最近10余年來隨著耐藥結核病尤其是耐多藥結核病的增多,需要外科手術治療的患者例數越來越多,外科手術在結核病尤其是MDR-TB治療中的地位受到了較大程度的重視[20-21,24-25]。目前,國內外專家較為一致的觀點是,對于MDR-TB只要病灶或空洞局限在一側肺或一個肺葉應盡早進行手術切除治療,目的是保證獲得最高的治愈率及最低的播散率。由于開胸手術的創傷較大、并發癥較多,因此,微創手術治療包括經皮肺穿刺微創手術治療、纖維支氣管鏡下微創手術治療、胸腔鏡下微創手術治療等將是今后肺結核尤其是耐藥肺結核患者手術治療的最優選擇。而微創脊柱外科技術的發展也將為脊柱結核的治療開辟新的方法。

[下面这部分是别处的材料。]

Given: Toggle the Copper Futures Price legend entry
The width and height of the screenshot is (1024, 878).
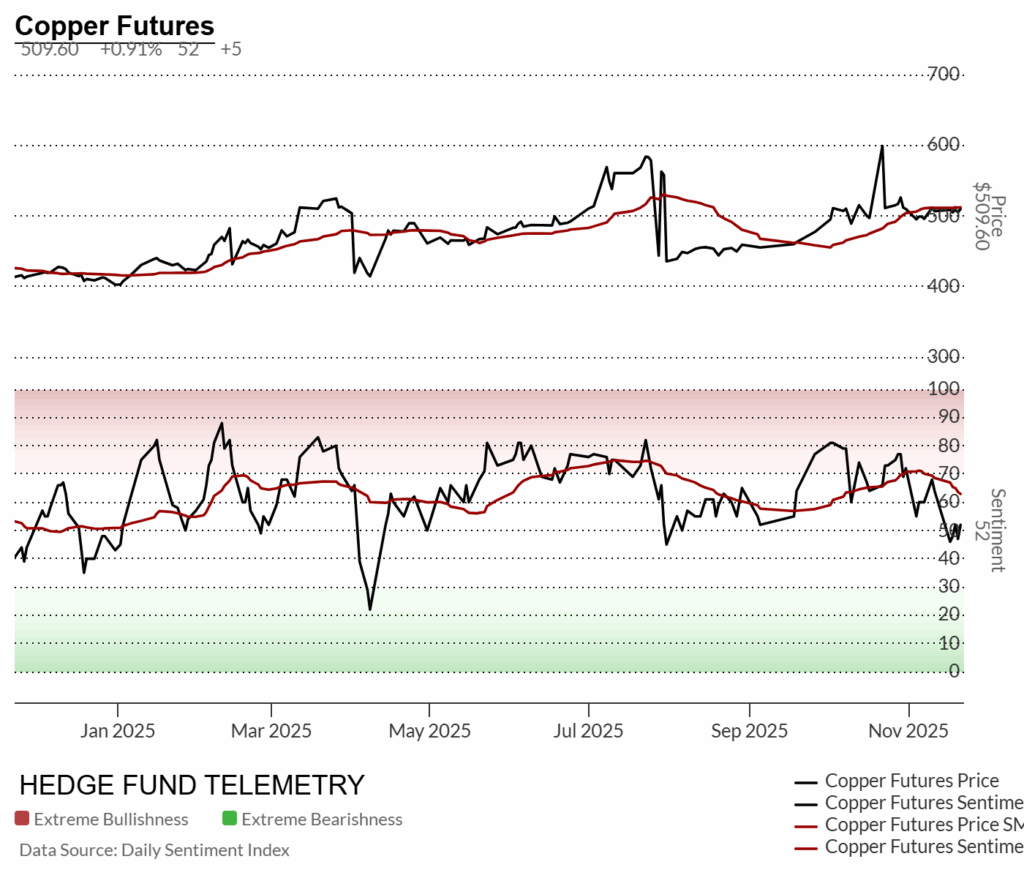Looking at the screenshot, I should 911,781.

回顧我國結核病臨床診治的歷史,我們感到欣慰和高興。然而,面對當前居高不下的結核病疫情,我們頗感憂慮。結核病診治的未來將是機遇和挑戰并存。注重多學科共同發展,腳踏實地地開展前瞻性多中心臨床研究,實事求是地公布試驗數據,客觀地報道研究結果,大力推廣新技術、新方法的臨床應用,是我們結核病防治工作者責無旁貸的使命和任務。